══ Data to use ══

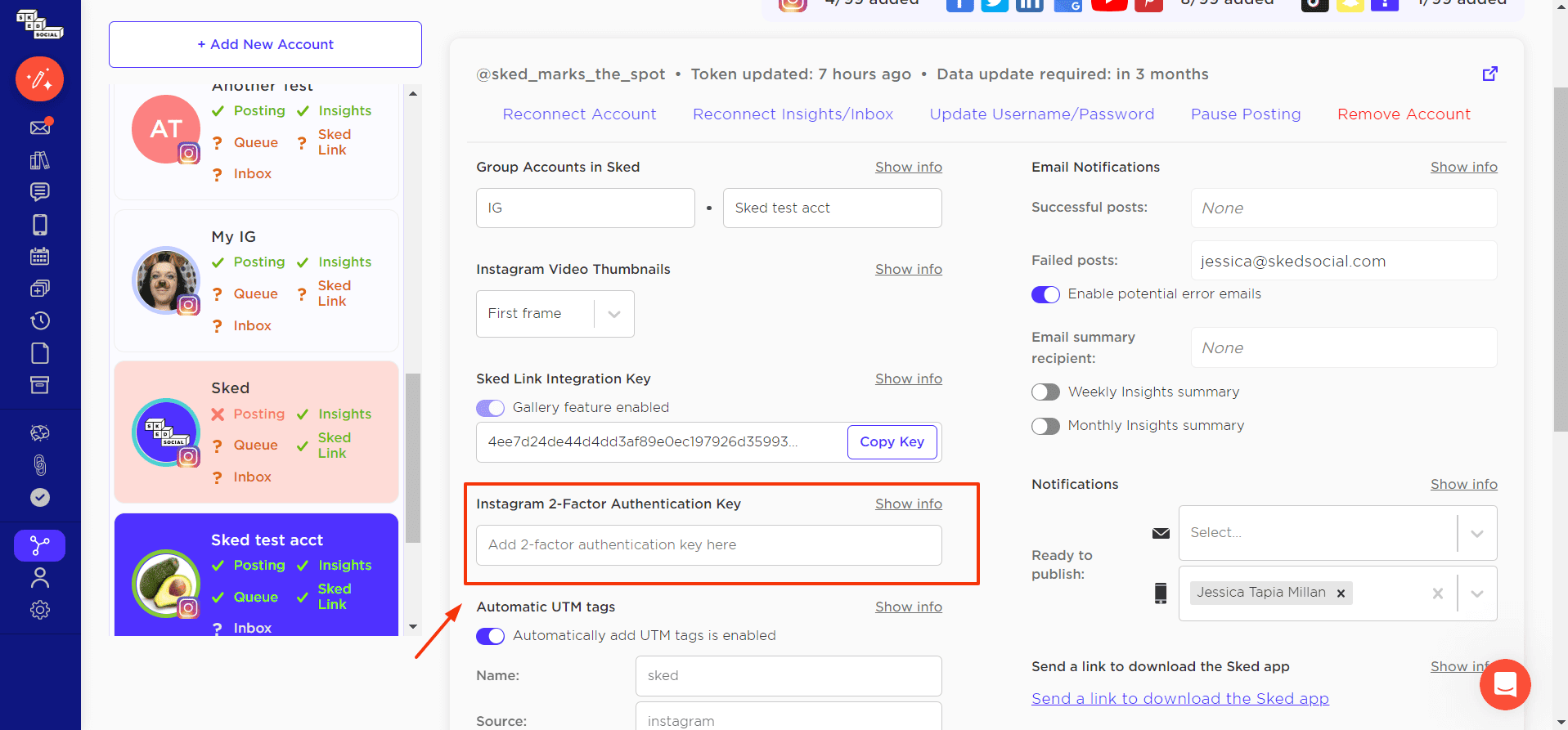Open the inbox envelope icon in sidebar
Viewport: 1568px width, 730px height.
[40, 127]
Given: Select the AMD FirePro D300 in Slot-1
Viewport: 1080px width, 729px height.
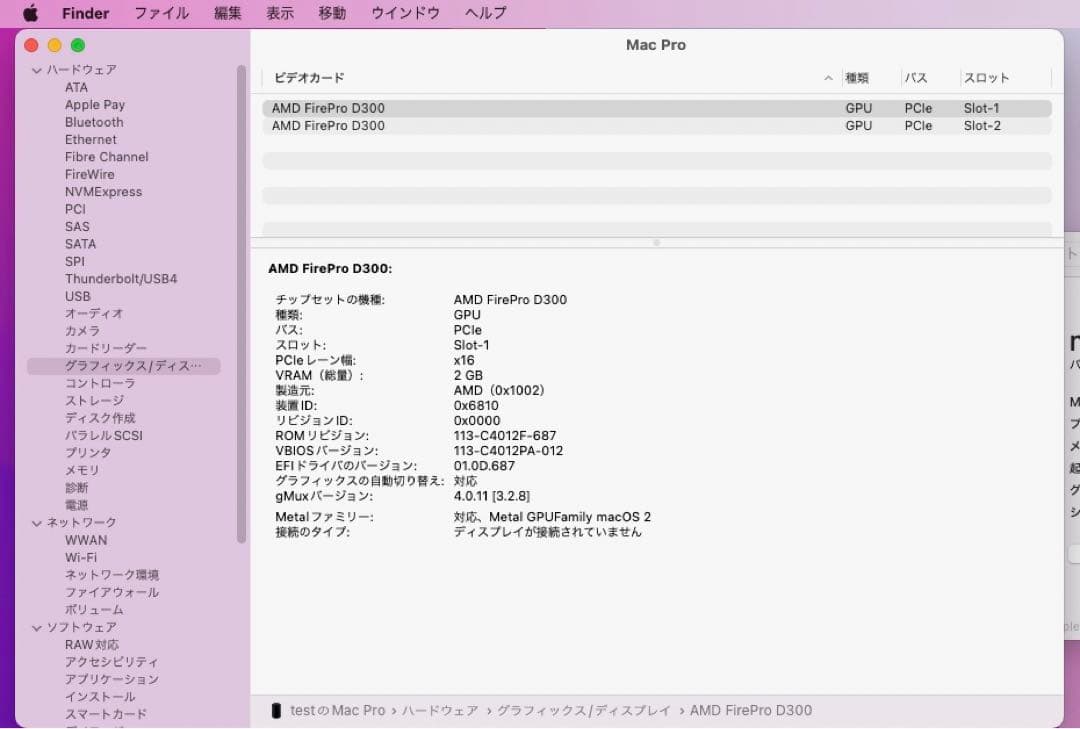Looking at the screenshot, I should pyautogui.click(x=400, y=107).
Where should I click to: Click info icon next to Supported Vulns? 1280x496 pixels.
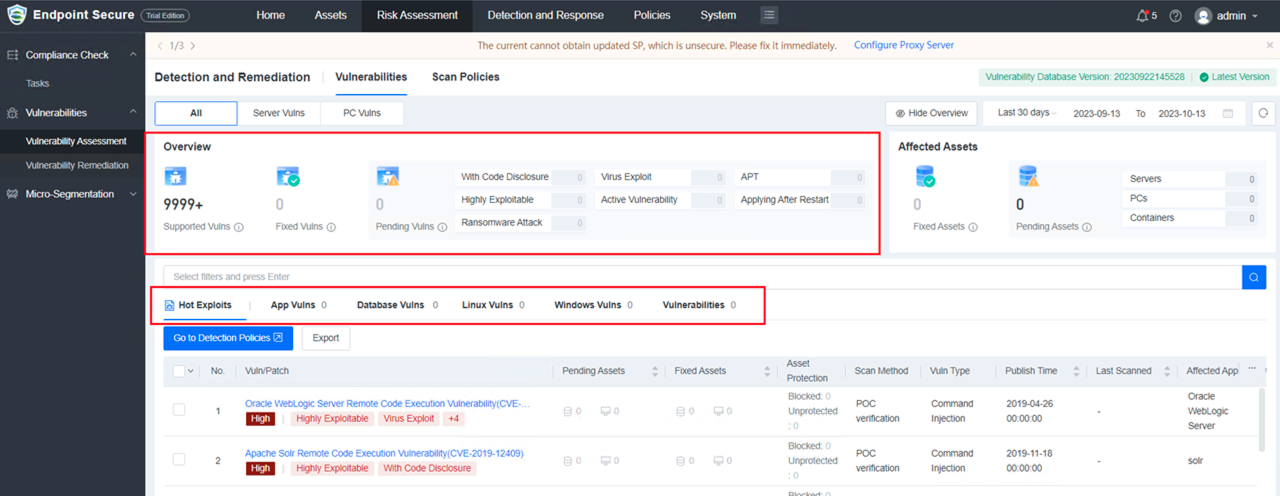(x=239, y=227)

═══

What to produce:
From the line containing "Where should I" through the last line of the records, both included, output those lines exactly and nothing else; skip the pictures.

Output of the task:
Where should I click to: Click info icon next to Supported Vulns? 1280x496 pixels.
(x=239, y=227)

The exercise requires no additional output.